Bill’s father was very much like him, maybe a bit quieter. He was a hard worker who often worked the night shift at one of the oil refineries in Bayonne. In the summer before he would go to work I would sometimes sit on the porch with him and we’d talk about the New York Giants (before they left for the coast) and sports. He was an easy man to talk to, a good man to be around. For one thing, I think he taught me how to read the box scores in the paper.
People lived close to each other then: they walked to the store or church, or to see their friends or family. When they walked by our house, Bill’s father knew them all; he talked to them all and they talked to him. You learn from someone like him how to appreciate people and how to talk to them.
Bill was like him. A hard worker, he loved his family, and he had a wonderful gift for appreciating people and knowing how to talk to them.
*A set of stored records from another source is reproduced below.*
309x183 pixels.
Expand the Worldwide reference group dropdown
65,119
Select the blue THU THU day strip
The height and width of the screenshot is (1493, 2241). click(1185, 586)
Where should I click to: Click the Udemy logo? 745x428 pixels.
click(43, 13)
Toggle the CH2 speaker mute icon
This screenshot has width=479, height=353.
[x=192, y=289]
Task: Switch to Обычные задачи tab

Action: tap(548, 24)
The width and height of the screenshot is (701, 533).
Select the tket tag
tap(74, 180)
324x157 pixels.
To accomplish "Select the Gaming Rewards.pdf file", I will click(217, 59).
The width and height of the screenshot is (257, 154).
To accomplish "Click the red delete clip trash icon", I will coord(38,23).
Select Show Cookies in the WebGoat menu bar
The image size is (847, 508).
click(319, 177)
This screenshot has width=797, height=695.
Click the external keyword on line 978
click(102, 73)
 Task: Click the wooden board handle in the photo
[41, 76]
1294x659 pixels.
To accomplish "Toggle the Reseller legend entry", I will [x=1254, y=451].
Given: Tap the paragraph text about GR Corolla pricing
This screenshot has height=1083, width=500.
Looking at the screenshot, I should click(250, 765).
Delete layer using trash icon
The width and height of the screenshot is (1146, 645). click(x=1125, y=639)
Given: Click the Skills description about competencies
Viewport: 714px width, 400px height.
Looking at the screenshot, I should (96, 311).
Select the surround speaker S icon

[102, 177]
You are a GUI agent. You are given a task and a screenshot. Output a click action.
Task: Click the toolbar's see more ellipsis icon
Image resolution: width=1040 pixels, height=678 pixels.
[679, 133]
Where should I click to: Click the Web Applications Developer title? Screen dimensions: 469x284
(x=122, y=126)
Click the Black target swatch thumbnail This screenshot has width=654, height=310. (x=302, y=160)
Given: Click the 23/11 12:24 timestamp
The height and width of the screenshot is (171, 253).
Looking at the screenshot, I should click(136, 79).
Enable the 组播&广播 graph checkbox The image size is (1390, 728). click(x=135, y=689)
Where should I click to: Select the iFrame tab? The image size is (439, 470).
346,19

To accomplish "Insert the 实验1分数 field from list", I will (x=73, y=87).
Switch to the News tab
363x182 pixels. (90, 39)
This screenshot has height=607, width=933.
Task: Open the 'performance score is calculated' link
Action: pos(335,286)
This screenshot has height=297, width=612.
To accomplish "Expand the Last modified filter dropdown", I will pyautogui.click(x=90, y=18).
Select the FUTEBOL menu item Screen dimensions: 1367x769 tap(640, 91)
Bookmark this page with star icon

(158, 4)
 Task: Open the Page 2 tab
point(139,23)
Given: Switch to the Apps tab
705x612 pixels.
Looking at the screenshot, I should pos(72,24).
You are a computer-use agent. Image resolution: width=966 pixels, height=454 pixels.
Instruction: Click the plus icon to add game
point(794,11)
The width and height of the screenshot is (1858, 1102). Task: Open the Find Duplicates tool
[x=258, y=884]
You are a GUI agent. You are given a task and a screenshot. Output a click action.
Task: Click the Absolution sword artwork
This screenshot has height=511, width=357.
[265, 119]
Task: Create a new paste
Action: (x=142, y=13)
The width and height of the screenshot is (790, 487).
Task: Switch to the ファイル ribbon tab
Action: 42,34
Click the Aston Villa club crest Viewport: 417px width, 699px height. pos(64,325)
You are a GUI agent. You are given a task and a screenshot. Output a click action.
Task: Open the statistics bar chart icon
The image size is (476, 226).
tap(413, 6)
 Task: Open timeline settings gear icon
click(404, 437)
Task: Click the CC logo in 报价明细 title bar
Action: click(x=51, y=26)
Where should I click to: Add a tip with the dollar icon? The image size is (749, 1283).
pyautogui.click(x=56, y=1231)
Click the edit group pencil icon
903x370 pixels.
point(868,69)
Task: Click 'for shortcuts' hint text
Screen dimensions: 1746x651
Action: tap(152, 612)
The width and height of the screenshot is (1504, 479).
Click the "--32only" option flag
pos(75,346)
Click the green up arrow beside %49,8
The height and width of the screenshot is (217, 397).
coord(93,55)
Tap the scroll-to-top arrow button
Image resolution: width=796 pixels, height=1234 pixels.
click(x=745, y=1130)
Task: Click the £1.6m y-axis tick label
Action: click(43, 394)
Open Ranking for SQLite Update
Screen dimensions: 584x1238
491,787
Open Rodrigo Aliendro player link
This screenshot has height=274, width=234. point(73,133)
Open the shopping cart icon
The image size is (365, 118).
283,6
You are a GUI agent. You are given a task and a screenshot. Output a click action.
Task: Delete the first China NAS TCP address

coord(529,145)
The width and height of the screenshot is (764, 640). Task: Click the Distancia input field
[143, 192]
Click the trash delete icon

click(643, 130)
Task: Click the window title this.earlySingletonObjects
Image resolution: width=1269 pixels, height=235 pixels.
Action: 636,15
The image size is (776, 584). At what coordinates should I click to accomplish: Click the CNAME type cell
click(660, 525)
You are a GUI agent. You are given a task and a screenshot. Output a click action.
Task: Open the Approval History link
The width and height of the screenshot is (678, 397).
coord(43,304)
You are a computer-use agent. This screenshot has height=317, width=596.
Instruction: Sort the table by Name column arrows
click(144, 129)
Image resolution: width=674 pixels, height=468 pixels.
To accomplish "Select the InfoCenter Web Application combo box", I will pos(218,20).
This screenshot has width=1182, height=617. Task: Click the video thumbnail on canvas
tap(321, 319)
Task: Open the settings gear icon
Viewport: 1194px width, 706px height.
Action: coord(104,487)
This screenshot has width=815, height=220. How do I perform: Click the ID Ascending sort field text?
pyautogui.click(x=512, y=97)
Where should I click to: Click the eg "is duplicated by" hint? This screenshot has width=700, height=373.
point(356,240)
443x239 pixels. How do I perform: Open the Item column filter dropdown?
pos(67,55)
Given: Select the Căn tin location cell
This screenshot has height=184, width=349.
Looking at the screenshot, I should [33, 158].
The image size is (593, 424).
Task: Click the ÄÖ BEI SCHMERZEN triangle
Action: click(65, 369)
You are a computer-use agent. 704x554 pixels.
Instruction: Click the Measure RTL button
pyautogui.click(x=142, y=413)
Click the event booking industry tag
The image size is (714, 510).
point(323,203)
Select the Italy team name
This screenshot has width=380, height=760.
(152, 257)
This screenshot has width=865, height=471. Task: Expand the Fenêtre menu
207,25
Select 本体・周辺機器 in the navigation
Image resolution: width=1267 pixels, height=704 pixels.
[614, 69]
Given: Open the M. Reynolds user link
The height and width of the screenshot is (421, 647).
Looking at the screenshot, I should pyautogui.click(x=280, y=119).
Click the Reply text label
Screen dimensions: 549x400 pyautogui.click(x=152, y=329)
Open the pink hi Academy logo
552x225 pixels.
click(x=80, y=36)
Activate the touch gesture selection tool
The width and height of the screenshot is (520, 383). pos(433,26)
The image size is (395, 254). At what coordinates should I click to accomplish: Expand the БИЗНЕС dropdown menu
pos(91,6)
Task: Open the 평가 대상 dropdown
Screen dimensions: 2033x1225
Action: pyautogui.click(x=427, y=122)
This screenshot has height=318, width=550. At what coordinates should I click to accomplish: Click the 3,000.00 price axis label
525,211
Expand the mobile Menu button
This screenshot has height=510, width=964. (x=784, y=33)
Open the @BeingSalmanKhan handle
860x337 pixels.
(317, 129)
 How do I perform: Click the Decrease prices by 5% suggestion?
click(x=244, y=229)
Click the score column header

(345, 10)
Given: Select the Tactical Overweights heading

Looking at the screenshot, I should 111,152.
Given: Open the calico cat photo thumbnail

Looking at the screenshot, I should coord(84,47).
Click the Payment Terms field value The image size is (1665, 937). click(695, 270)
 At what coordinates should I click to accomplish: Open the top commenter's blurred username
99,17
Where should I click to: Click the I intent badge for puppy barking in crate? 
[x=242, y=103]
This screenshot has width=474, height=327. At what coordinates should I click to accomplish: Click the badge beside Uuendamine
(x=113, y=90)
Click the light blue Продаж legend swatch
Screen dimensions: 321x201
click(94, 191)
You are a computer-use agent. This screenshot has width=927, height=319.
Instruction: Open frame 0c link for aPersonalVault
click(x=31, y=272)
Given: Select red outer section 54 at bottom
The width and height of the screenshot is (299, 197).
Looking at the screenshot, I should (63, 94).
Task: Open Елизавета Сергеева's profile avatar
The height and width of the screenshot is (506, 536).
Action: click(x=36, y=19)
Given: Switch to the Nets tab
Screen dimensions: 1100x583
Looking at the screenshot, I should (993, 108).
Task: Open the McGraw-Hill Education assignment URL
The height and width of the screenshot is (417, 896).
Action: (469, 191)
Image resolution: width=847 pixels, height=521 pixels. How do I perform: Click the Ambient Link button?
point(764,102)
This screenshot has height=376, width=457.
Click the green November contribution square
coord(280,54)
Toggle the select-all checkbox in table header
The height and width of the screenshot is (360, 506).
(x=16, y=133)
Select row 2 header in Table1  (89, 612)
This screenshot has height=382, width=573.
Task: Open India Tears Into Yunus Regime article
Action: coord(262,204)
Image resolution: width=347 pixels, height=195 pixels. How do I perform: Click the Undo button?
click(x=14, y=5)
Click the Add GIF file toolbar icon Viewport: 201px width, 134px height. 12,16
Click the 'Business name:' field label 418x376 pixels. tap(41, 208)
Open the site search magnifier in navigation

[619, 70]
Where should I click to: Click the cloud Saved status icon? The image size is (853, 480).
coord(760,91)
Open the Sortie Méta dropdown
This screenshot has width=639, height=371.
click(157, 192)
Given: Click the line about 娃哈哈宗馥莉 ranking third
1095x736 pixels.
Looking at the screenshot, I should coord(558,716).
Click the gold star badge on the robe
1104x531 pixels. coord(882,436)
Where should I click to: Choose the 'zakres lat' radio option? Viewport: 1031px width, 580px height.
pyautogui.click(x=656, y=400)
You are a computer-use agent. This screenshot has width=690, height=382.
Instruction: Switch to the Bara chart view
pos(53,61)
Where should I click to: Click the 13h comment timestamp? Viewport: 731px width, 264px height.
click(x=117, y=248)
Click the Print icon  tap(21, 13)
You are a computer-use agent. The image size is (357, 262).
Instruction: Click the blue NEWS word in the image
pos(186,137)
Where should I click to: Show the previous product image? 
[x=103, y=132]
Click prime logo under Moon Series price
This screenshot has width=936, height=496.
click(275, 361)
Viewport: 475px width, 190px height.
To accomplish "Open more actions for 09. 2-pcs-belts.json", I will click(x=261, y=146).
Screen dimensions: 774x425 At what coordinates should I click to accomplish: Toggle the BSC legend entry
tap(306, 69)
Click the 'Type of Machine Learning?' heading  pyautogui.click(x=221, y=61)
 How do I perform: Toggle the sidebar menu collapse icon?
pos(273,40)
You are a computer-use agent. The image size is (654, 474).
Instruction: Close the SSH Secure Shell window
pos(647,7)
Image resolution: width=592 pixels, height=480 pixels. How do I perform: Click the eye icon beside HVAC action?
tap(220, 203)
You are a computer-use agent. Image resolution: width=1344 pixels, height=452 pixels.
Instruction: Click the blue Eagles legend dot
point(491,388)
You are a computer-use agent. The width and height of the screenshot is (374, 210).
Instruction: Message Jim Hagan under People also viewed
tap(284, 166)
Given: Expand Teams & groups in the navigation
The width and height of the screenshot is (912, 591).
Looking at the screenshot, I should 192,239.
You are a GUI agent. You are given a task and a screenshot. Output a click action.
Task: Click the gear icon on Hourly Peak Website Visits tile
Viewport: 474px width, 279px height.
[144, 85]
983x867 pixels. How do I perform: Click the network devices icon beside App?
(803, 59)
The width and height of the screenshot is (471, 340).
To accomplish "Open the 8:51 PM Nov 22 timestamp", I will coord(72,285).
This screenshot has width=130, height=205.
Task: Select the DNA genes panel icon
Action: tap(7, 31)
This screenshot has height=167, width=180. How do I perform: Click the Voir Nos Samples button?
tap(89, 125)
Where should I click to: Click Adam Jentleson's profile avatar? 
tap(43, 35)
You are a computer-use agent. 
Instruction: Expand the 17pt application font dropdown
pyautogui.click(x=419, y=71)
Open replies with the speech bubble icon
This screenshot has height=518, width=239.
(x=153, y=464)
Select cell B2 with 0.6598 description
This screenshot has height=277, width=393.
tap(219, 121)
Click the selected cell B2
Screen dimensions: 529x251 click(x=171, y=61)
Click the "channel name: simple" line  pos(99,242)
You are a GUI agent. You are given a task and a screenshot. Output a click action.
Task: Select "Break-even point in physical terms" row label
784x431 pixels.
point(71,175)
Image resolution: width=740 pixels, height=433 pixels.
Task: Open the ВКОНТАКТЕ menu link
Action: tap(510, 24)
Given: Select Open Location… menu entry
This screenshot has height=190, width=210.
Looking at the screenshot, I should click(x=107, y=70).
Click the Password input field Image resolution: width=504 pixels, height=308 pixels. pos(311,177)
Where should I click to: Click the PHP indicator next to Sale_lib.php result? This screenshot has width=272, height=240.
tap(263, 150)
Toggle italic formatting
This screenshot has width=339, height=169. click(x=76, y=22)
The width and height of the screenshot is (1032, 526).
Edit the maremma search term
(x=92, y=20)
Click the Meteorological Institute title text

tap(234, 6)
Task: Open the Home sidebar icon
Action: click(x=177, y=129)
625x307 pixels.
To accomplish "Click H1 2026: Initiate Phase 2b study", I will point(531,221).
As I remember, the doors of that house in Bayonne were hardly ever locked. There were always cousins, or neighbors, or sometimes people you didn’t know at all in our house. Everybody was welcome. Priests were always in and out. I suppose Bill’s brother and I got interested in becoming priests meeting them.
The O’Donnells believed the bigger the crowd in your house the better. In business terms I guess you would say they believed in mergers and acquisitions. And so when Bill brought Mary White around, they knew they had a good thing. It was the perfect merger and acquisition. Not only did you get Mary, but you got her nine brothers and their wives and all their kids too.
Whenever I visit the O’Donnells now, too infrequently I’m afraid, I feel connected to those old days. Maybe it’s because Mary has every family picture ever taken over the years on the walls of their house. But really, it’s because of the values there– love of family, love of children, love for others. Bill exemplified that love, a love good for any time and place.
He had the art of living; you could say; he loved life. I’m sure his greatest wish would be that his family pass that love on to their children and their children’s children.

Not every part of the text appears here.